US limping along while the Eurozone screams in pain

US limping along while the Eurozone screams in pain

by digby

Oh good:

And now a real shock – the US economy shrank in the last three months of 2012.

Annualised GDP* fell by 0.1%, much worse than analyst expectations of a 1.0% rise. This is the first time that US GDP has fallen since the second quarter of 2009.
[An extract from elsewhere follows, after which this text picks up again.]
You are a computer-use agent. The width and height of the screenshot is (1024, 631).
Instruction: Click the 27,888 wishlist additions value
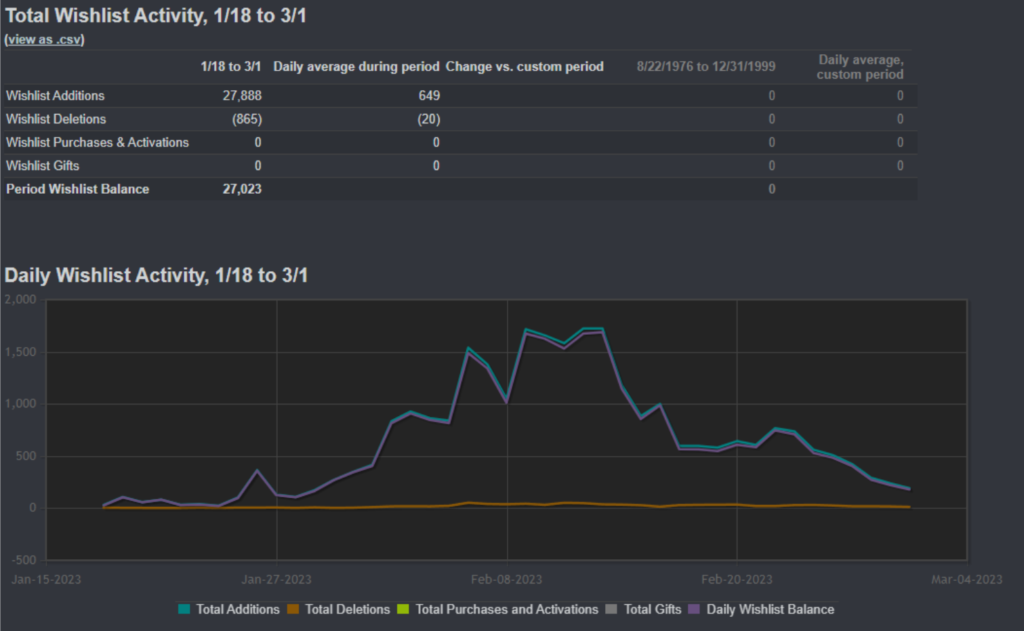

Dean Baker says it's not quite as bad as it sounds:

A sharp drop in government spending, heavily concentrated in defense,
coupled with a decline in inventories caused GDP to shrink at a 0.1
percent rate in the 4th quarter. Government spending fell at a 6.6
percent annual rate, driven by a 22.2 percent decline in defense
spending, subtracting 1.33 percentage points from the growth rate in
the quarter. A $40.3 drop in the rate of inventory accumulation
reduced growth by another 1.27 percentage points. Without these
factors, GDP would have growth a 2.5 percent annual rate in the
quarter.

Pulling out these extraordinary factors, the GDP data were largely in
line with prior quarters. Consumption grew at a 2.2 percent annual
rate, driven mostly by 13.9 percent growth in durable goods purchases,
primarily cars. This number was inflated due to the effects of Sandy,
which destroyed many cars, forcing people to buy new ones. Growth in
this category will be substantially weaker and possibly negative in
the next quarter. On the other side, housing and utilities subtracted
0.47 percentage points from growth in the quarter. This is likely a
global warming effect with warmer than normal weather leading to less
use of heating in the quarter. (There was a comparable falloff in the
4th quarter of 2011 when we also had unusually warm weather.)

Basically we're still limping along. So, let's have some more austerity. It's working so well. Bring on the sequester!

Oh, and by the way, how's that austerity campaign working out in Spain?


I can hardly wait to see Paul Ryan's plan to eliminate the US deficit in 10 years. If he and Mitt were in charge I'd bet we could give Spain a run for its money. Instead we'll probably just tread water while wages fall and the 1% accumulate more of the nation's wealth more gradually. I'm pretty sure that's what we define as a big economic success these days.